→ **Excerpt provided**
________
Bradley goes on to make this very important observation:

Today, humans are reduced to depersonalized, abstract individuals possessing “rights” to be asserted and acquired for the purpose of self-­actualization with little to no regard for the other. In a depersonalized, individualistic society people could not care less about the flourishing of their neighbors. What matters is the consumeristic flourishing of the self in a morally relativistic pursuit of desired passions.

This is not the way it’s supposed to be. Our culture has forgotten one of the bedrock ideas of western civilization originating from the Christian concept that men and women are made in the image of God.

As Richard Pratt declares in his book Designed for Dignity,

We are clay images – a powerful lesson in humility – but we are also images of God – creatures of wondrous value and dignity.

Historian Dr. Glenn Sunshine writes,

No other culture, religion, or civilization has advanced a comparable idea, because none of them have the worldview foundation for it. Even Jurgen Habermas, the leading public intellectual in Europe and an atheist, points out that modern secular ideas of human rights have their origins in the Judeo-Christian tradition.

If the creation story in Genesis is just a myth, where lies the ontological justification for human dignity and human rights?

If we lose this important biblical concept, we not only lose the concept of human dignity. We greatly diminish our ability to flourish.

We were created to live and work in community, not a vacuum. Flourishing only takes place in community as we work together using the comparative advantages that each one of us has been given to produce things that we by ourselves cannot produce.

This reality stems from the God-given value and dignity of every man and woman.

One of my favorite C. S. Lewis quotes is from his book The Weight of Glory:

There are no ordinary people. You have never met a mere mortal.

The people you see every day at work, in the store, or on the street will live forever either under salvation or judgment. There are no ordinary people in God’s eyes.

Try as the culture will to reject God’s truth, deep in the heart of every person saying, “Black lives matter,” or “All lives matter” lies the truth that we all are made in the image of God and deserve to be treated with great dignity (Romans 1:18-20).

Bradley ends his essay with a powerful quote from Dr. Martin Luther King: “[E]very human life is a reflection of divinity, and … every act of injustice mars and defaces the image of God in man.”
________
(Data excerpts)
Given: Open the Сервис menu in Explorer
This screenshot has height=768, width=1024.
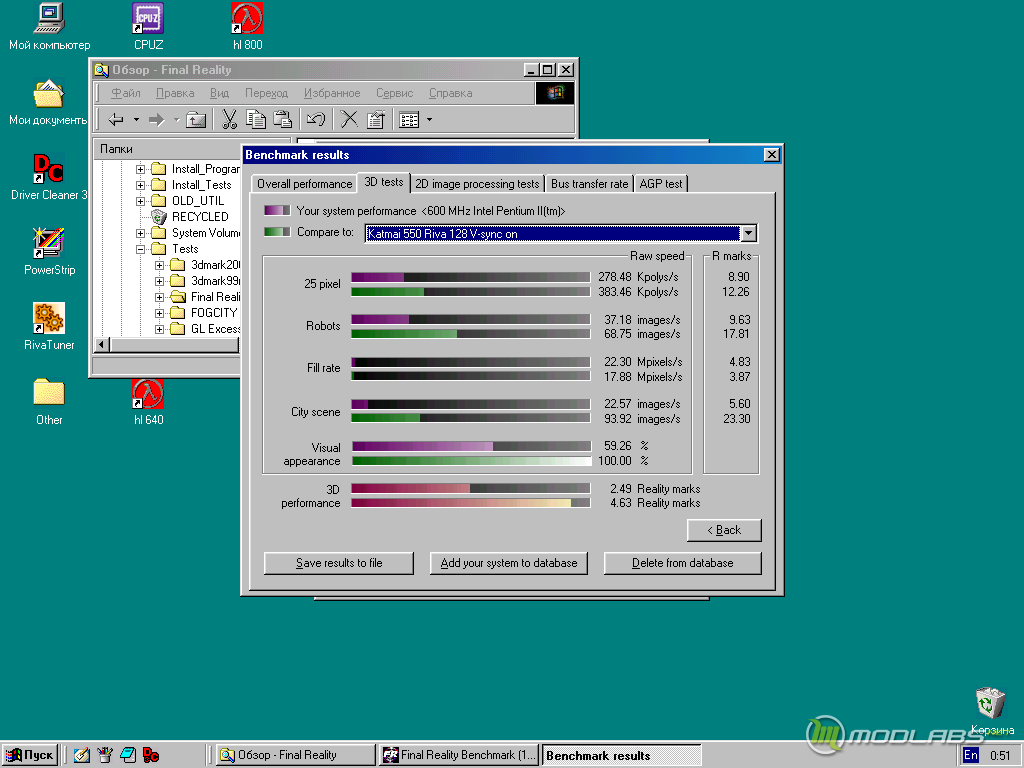Looking at the screenshot, I should [x=394, y=93].
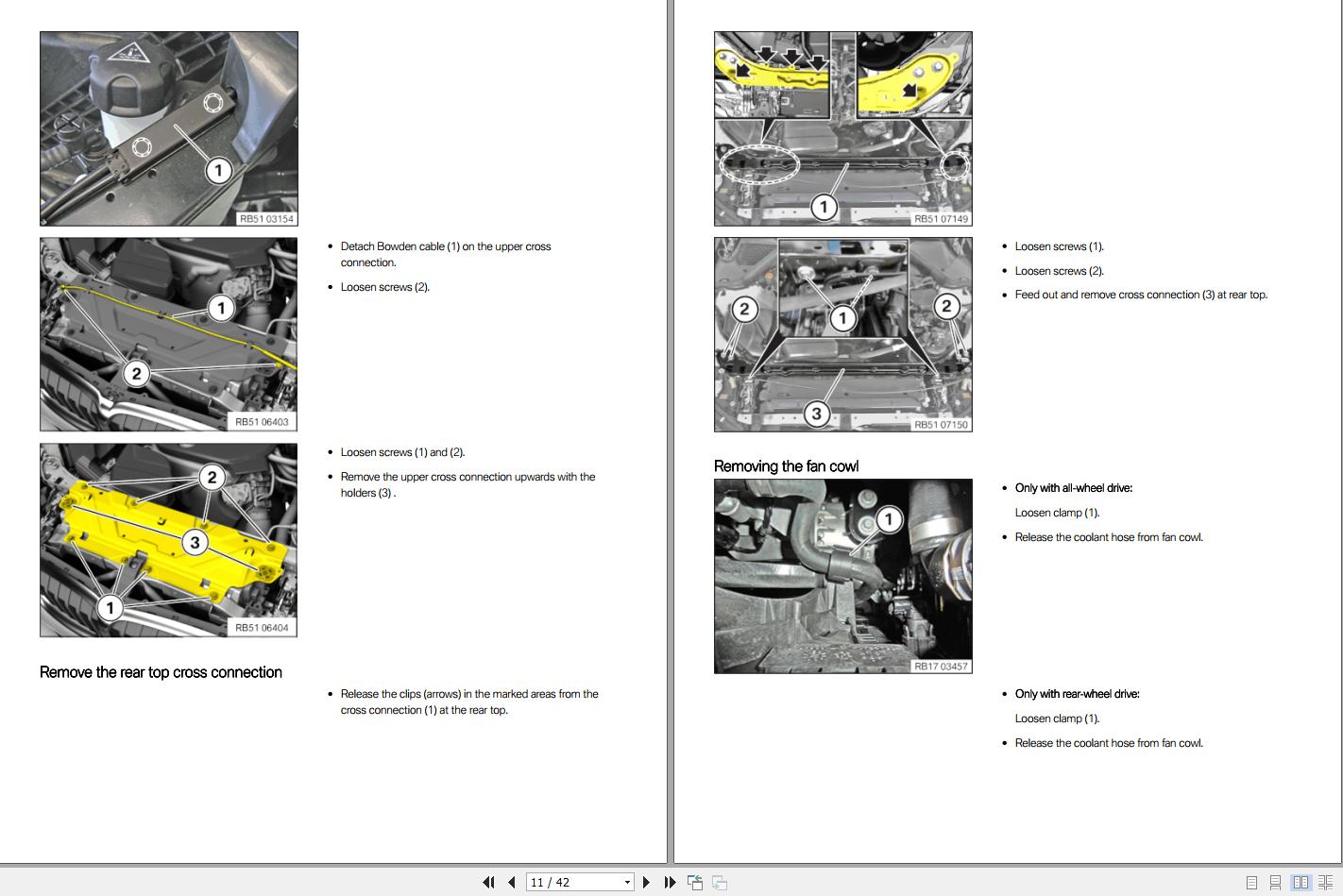Click the go to previous view icon

pos(695,882)
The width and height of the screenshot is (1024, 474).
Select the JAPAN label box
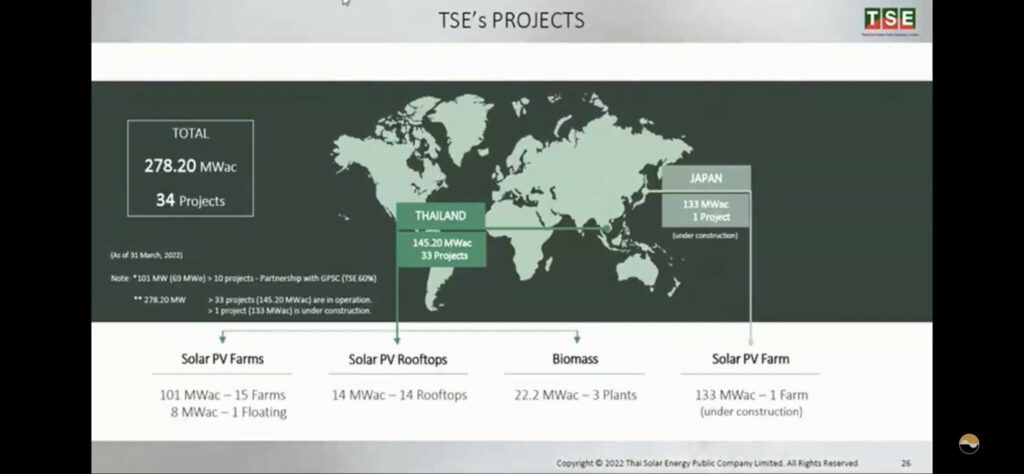point(707,178)
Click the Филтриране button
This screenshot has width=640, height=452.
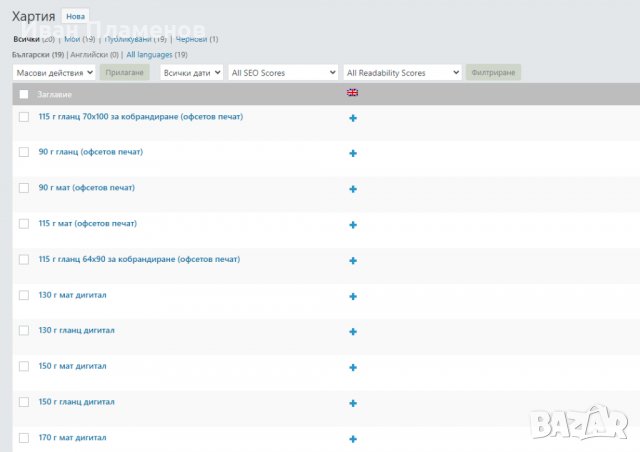tap(493, 73)
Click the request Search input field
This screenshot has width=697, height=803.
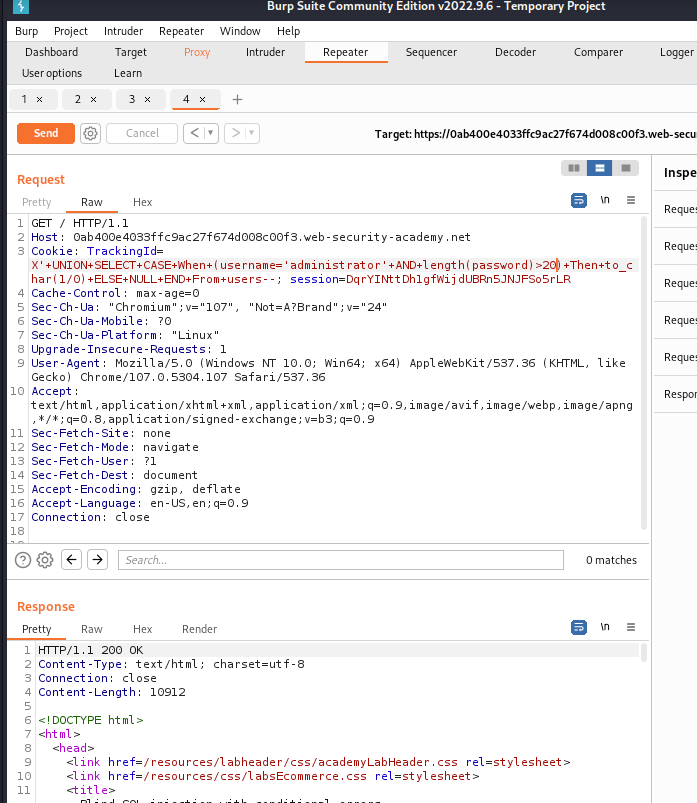(340, 560)
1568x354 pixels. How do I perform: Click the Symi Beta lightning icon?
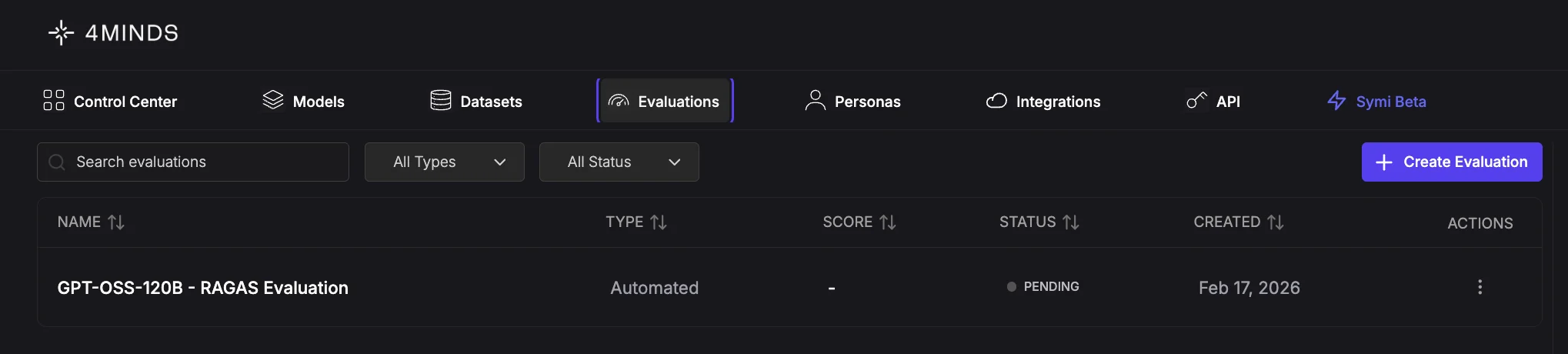tap(1336, 101)
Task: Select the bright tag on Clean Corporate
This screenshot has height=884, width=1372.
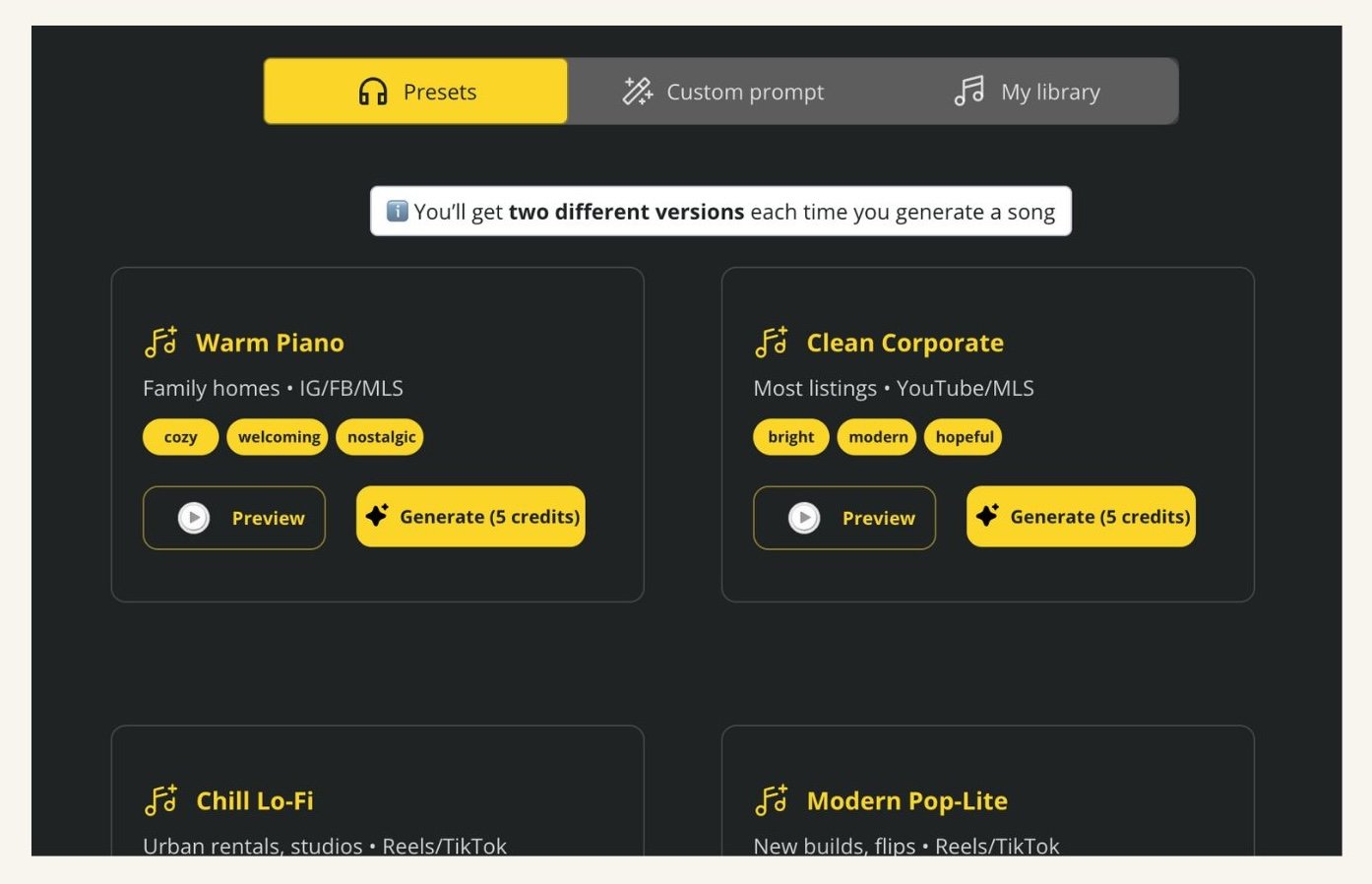Action: coord(790,437)
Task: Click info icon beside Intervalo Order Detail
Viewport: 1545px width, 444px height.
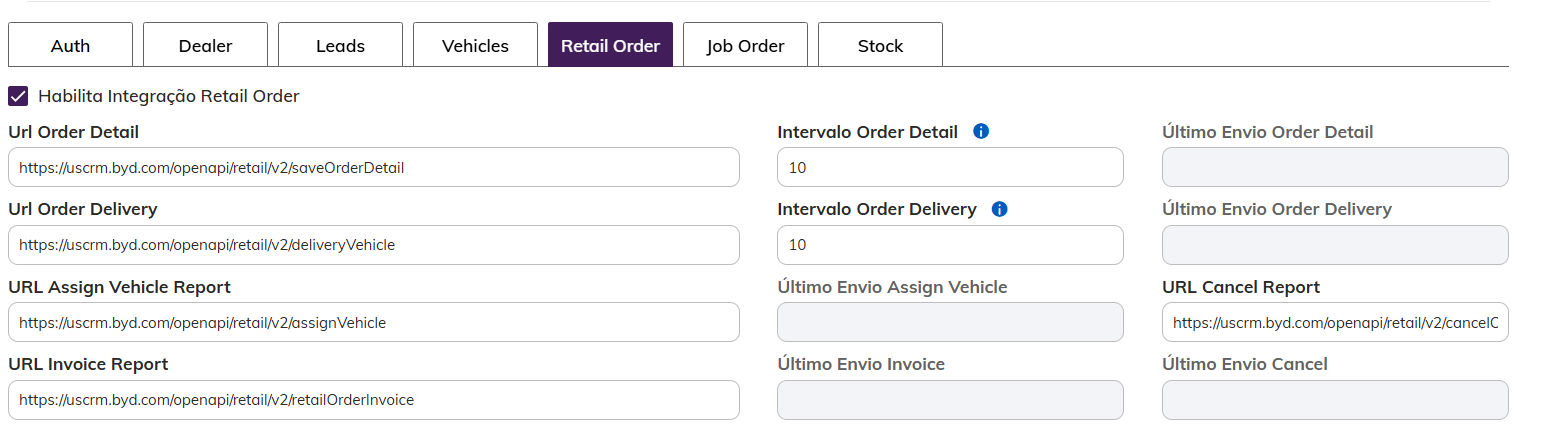Action: pyautogui.click(x=981, y=131)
________
Please copy the part of the passage on human dignity that opens with the words containing "Bradley goes on" and closes with "of desired passions.", and swap "depersonalized" for "impersonal" throughout.

Bradley goes on to make this very important observation:

Today, humans are reduced to impersonal, abstract individuals possessing “rights” to be asserted and acquired for the purpose of self-­actualization with little to no regard for the other. In a impersonal, individualistic society people could not care less about the flourishing of their neighbors. What matters is the consumeristic flourishing of the self in a morally relativistic pursuit of desired passions.